The Endurance of Faith

Text: Hebrews 12:1-29


Run the race with endurance

(Hebrews 12:1-3)

We have so many examples of faith in many different situations. The author refers to them as being like a cloud. There are so many that it is hard to distinguish them individually.

Having these examples to guide us, we need to put aside any hindrances that might slow us down. One load too many carry is their past (Philippians 3:12-14). Concentrate on where you are going, not where you were. We also need to put aside sins that trap us. We must face life like it is a grueling race (I Corinthians 9:24). In a race, you cannot compare yourself with others. If you focus on your position in the race, you will distract yourself from what you need to do. In the same way, it doesn’t matter if you sin less or more than others (Luke 18:9-14). Don’t get comfortable with how far you’ve come. The race of life must be run with endurance (literally with patience); in other words, we need to pace ourselves so that we will reach the end.

One aspect of a race is the need to keep our focus on the supreme example: Jesus. He is the author and the perfecter of our faith. The Greek word for “author” is archegos. It is a compound word, which means “beginning” (arche) and “lead” (ago). It has three meanings in English:

  1. A pioneer or trailblazer who heroically opens the way for others. We have legends such people in our history, such as Daniel Boone or Lewis and Clarke.
  2. The founder or originator, as in the sense of someone who founded a city or started an extended family unit.
  3. A leader, prince, or king. Not just someone who rules, but someone who goes first and leads the people.

Jesus is the focus of our faith (John 3:18; 6:40; 8:24). He gave us reason to believe (John 20:30-31), and that faith results in our salvation (I Peter 1:8-9). Jesus is also the one people appealed to for more faith, such as the father of the demon possessed boy (Mark 9:24) or the disciples (Luke 17:5). But Jesus also leads the way (Philippians 2:8). He became the source of eternal salvation (Hebrews 5:8-9 - The word “author” in this passage is a different word from Hebrews 12:3. Here it means “the cause.”). Thus, we look to Christ for salvation, just as God had challenged (Isaiah 45:22). Therefore, Jesus rules in our lives (Hebrews 1:1-3; 2:7-10; I Timothy 1:12-17).

*-*-*

### Required tasks
1. In the study on Hebrews 12, swap "trailblazer" for "pathfinder" and write out the passage from "1. A pioneer" up to and including "leads the people.".
2. According to the study on Hebrews 12, which Greek word is translated "author," and what two words is it built from?
3. Write what comes next in the study on Hebrews 12, picking up after its last sentence.

### Dataset content

*-*-*

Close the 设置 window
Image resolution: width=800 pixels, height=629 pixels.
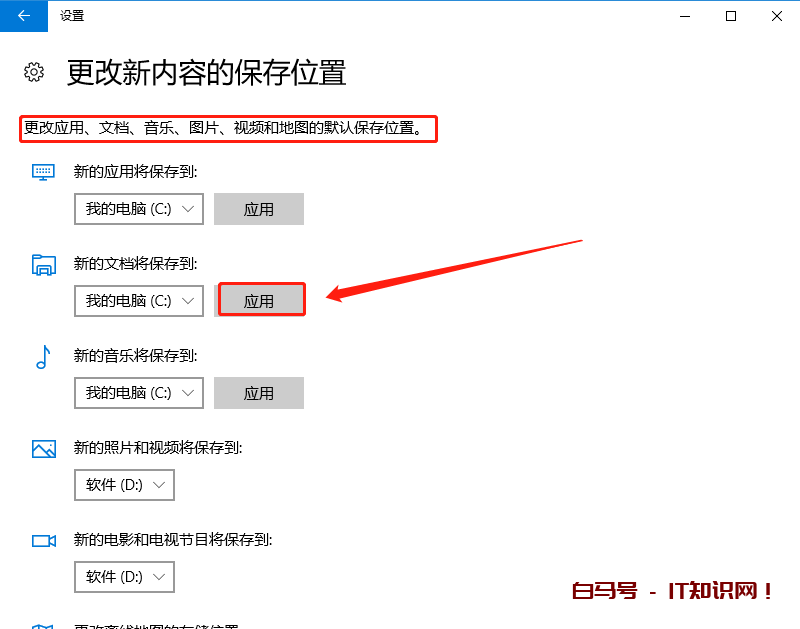pos(777,15)
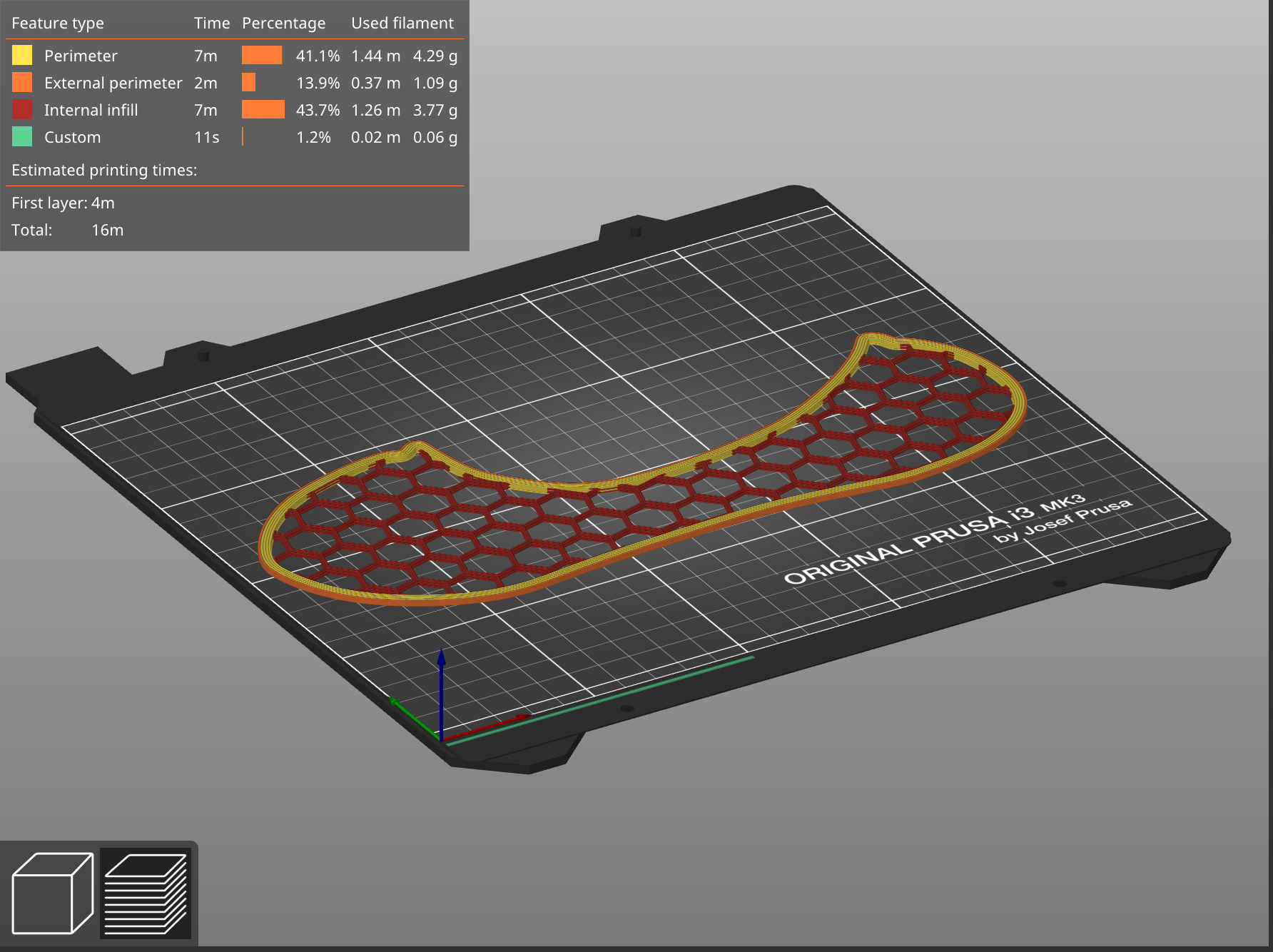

*-*-*

### The responses
1.
1. A pioneer or pathfinder who heroically opens the way for others. We have legends such people in our history, such as Daniel Boone or Lewis and Clarke.
  2. The founder or originator, as in the sense of someone who founded a city or started an extended family unit.
  3. A leader, prince, or king. Not just someone who rules, but someone who goes first and leads the people.

2. Archegos, built from arche ("beginning") and ago ("lead").

3.
Jesus endured the cross, despising the shame for the joy that was before him. As a result, he sits at the right hand of God. We need to think about what Jesus endured at the hands of sinners so that we don’t give up (II Timothy 4:7-8).

For discussion:

  1. What are some hindrances that are not sins? Give some examples.

Hardships are necessary

(Hebrews 12:4-11)

In comparison to the hostilities Jesus faced, our hardships are not as severe. They have suffered (Hebrews 10:32-34), but few have had to resist against sin to the point of shedding blood.

We must remember that Christians were not promised a life free of hardships. Quite the opposite actually (Matthew 5:10-12). These difficulties exist to train us, just as an athlete is trained. A runner doesn’t succeed with a coach who pampers the athlete. Instead, he is made to run long distances in varying weather and lifts weights so that when the actual race is run, he is equipped to handle the stress. In other words, the persecution faced in this world is allowed to train us for the real competition: overcoming sin. The writer quotes Proverbs 3:11-12 to support his point.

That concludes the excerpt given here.